-- The records follows --

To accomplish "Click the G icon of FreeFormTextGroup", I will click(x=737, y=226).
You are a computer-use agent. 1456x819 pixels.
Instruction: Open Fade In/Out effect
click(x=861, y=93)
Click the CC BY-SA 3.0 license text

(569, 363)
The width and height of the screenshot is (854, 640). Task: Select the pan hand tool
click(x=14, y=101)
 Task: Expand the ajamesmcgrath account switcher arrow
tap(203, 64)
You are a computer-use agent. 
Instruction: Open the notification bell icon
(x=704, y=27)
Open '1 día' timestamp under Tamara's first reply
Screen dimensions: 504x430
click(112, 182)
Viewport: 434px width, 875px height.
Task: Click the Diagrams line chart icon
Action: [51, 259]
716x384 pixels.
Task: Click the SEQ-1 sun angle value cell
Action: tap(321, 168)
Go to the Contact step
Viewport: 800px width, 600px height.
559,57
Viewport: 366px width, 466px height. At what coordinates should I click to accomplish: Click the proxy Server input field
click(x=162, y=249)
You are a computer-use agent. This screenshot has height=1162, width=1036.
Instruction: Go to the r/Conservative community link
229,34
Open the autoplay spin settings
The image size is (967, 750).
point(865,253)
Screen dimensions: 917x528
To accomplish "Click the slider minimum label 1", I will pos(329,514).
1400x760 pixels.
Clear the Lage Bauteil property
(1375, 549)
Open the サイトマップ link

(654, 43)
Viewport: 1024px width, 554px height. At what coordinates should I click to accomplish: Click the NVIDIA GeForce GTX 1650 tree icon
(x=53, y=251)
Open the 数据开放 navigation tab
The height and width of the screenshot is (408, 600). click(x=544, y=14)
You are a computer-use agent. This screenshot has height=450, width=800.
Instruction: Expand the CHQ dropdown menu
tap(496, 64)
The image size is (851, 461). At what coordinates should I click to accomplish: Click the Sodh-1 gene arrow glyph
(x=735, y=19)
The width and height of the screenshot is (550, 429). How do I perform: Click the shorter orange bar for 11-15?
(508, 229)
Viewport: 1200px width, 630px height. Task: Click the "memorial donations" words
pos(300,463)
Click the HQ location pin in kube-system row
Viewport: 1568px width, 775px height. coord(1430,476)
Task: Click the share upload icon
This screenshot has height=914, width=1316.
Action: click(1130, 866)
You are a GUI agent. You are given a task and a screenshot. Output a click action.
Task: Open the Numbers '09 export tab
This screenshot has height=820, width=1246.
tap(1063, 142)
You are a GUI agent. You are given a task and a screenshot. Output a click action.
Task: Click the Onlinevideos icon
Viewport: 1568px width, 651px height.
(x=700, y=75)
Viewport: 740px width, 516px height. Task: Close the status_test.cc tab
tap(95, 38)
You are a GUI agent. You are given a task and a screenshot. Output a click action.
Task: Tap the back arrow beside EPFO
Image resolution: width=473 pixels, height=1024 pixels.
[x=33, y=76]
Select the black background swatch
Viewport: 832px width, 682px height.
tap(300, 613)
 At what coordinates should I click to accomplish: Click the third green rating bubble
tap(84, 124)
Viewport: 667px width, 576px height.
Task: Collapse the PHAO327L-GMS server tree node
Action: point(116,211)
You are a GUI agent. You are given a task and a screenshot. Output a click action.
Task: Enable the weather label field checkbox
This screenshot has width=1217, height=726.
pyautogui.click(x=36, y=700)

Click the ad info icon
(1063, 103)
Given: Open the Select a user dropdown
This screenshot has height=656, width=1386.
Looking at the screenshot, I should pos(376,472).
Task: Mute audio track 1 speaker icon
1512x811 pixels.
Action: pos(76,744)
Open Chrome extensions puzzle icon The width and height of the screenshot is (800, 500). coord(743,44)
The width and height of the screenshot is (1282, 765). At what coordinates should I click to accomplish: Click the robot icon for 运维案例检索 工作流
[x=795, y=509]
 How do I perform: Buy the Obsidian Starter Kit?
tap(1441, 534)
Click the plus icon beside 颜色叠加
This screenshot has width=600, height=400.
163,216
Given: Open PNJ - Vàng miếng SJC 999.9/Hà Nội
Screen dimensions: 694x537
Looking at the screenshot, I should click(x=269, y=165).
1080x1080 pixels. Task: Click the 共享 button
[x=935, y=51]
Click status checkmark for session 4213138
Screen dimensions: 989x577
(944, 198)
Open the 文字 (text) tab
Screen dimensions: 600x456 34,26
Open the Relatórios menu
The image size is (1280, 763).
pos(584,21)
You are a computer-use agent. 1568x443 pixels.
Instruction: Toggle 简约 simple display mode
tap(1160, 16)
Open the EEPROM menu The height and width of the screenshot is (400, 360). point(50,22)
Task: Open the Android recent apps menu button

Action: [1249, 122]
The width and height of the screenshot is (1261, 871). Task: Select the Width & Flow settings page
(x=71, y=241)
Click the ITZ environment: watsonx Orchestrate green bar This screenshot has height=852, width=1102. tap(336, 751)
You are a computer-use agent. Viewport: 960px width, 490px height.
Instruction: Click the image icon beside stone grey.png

-- The records concluded --

On how many lines above does "label" occur? Say the number only.

2